Since it's first issue, BodyBoarding really never stopped publishing until now. Even during the earlier hard economic times which forced BodyBoarding to merge into the back of Surfing Magazine, it's pages stayed alive. This was out of an effort of primarily standup surfers who ran the operation. We believed in the vision that riding a wave, prone or standing, on the same playing field was closer in spirit than most cared to admit. This (denial) was evident throughout the years by lack of support by the large American surf companies. It carries many of the same characteristics as basic racism.

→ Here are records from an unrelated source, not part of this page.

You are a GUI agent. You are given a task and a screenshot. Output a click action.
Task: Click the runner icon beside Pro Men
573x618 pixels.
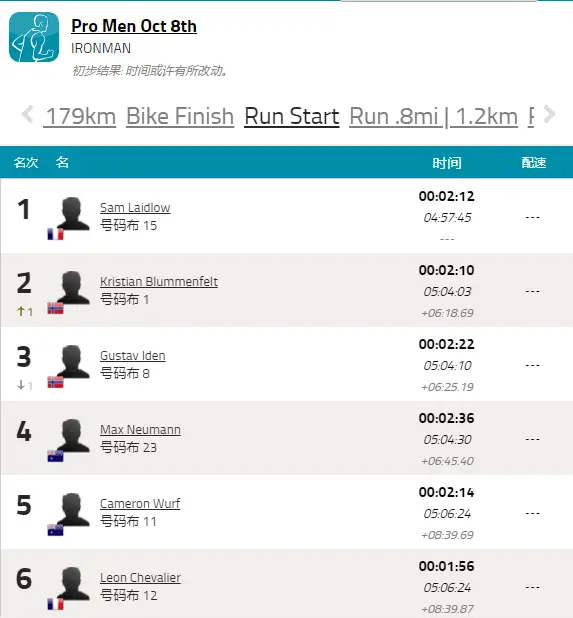[x=34, y=37]

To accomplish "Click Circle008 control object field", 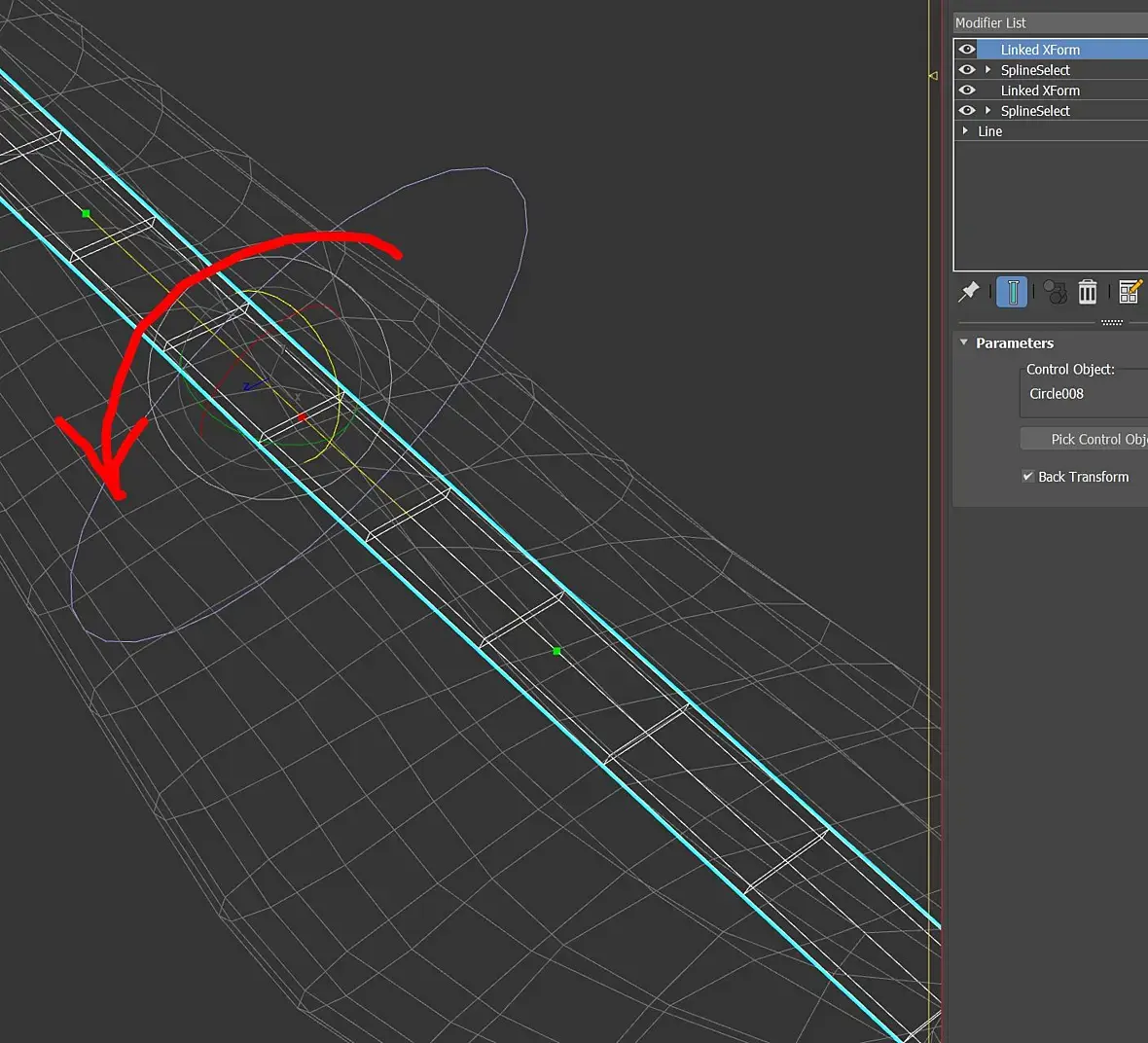I will pyautogui.click(x=1084, y=394).
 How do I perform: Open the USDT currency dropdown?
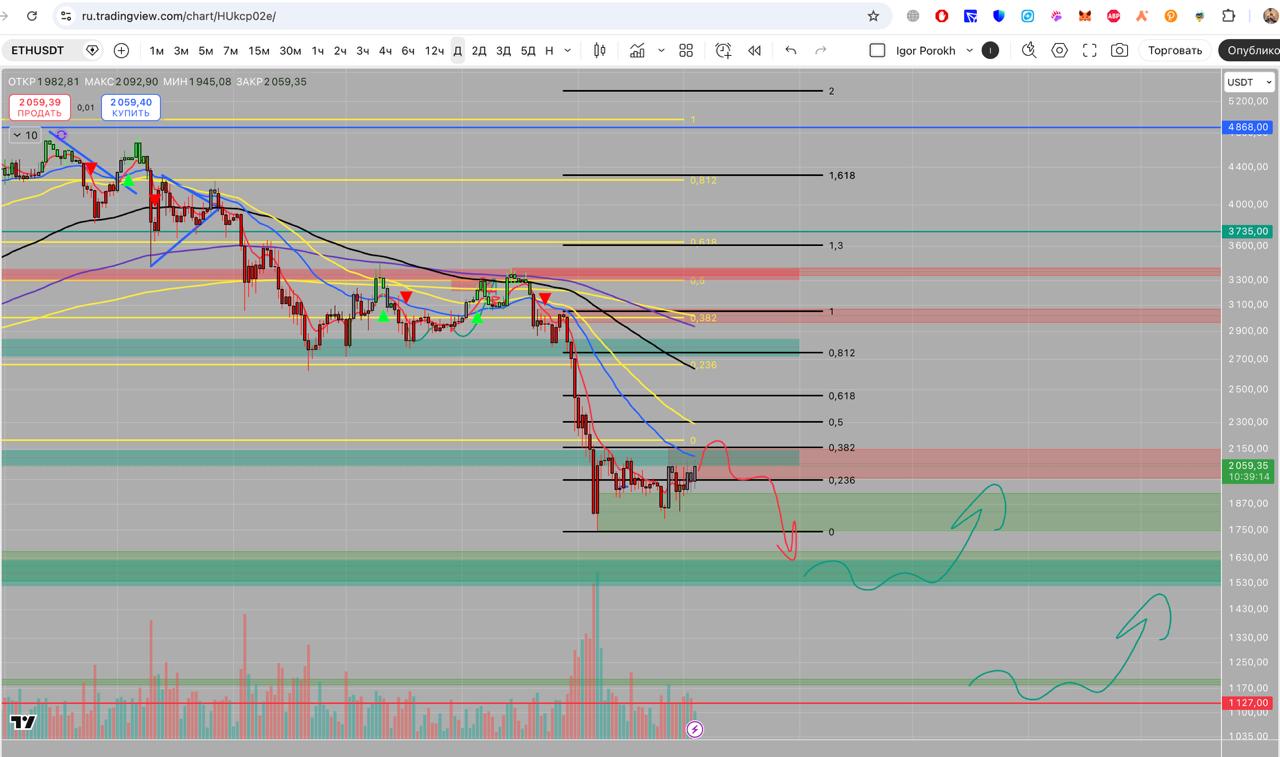click(x=1246, y=82)
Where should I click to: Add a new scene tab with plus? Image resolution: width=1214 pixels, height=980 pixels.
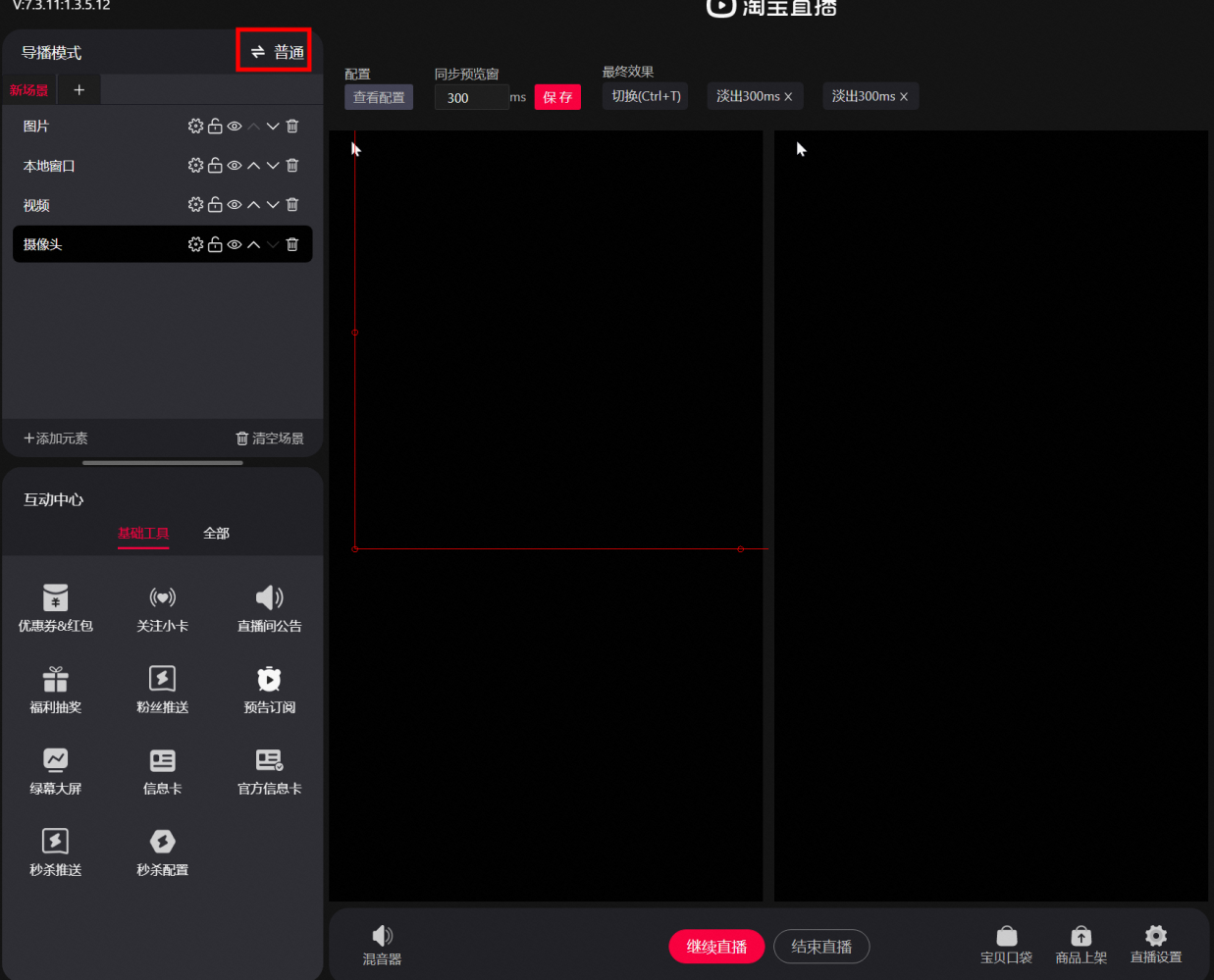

It would have been easy for profit reasons to close the mag many times. This would have been the easy way out. As the sport of surfing becomes more and more accepted and established, bodyboarding managed to maintain the rebellious spirit which was at the very foundation of surfing in the first place. I always admired that aspect along with the fact bodyboarding was pushing manuevers far past what surfers dreamed of doing. After all, who couldn't honestly list Mike Stewart as one of the best watermen of all time? This while being the redheaded step son to it's richer, older brother.
Doing the BodyBoarding mag was always fun, without the big business pressures associated with Surfing Magazine. After all, from the very first issue in which then-editor Dave Gilovich issues the command that the mag should be about having fun, it never really changed in attitude. What changed was outside corporate ownership of the surf media. In the case of BodyBoarding, PRIMEDIA, a New York based publishing company focusing on special interest magazines. Of course, they know nothing about what it is to be core in our marketplace. Sure, they'll probably try and roll out a summer special issue to keep the title alive...but is this going to be a mag committed to the sport?
I feel very fortunate to be part of the surf media during the years when we truly had control of our own destiny.
Perhaps you could plant the seed in the notion of a question regarding...would BodyBoarding mag still be kept viable if it were not for corporate ownership?
Bottom line, I was always very proud that we started Bodyboarding Magazine in the first place and stuck with it during thick and thin. I have a tremendous respect for riders who have brought so much to their sport. They are truly individualists. Besides...some of my best friends are spongers (a tern now used freely amongst riders as originally coined by Bill Sharp of Surfing Magazine). You gotta love it! No mattter what one thought of BodyBoarding Magazine, the important aspect was that it was given an opportunity to survive as long as it did. Even the period in which the magazine ceased on its own, we had balls enough to put it within the pages of Surfing. This really didn't make surfers or bodyboarders happy. But we kept it alive to resurface again for many years afterwards.
Yes, it may be best to leave it alone for a while. Do bodyboarders need a mag? For collective communication...yes. To maintain their individuality...no.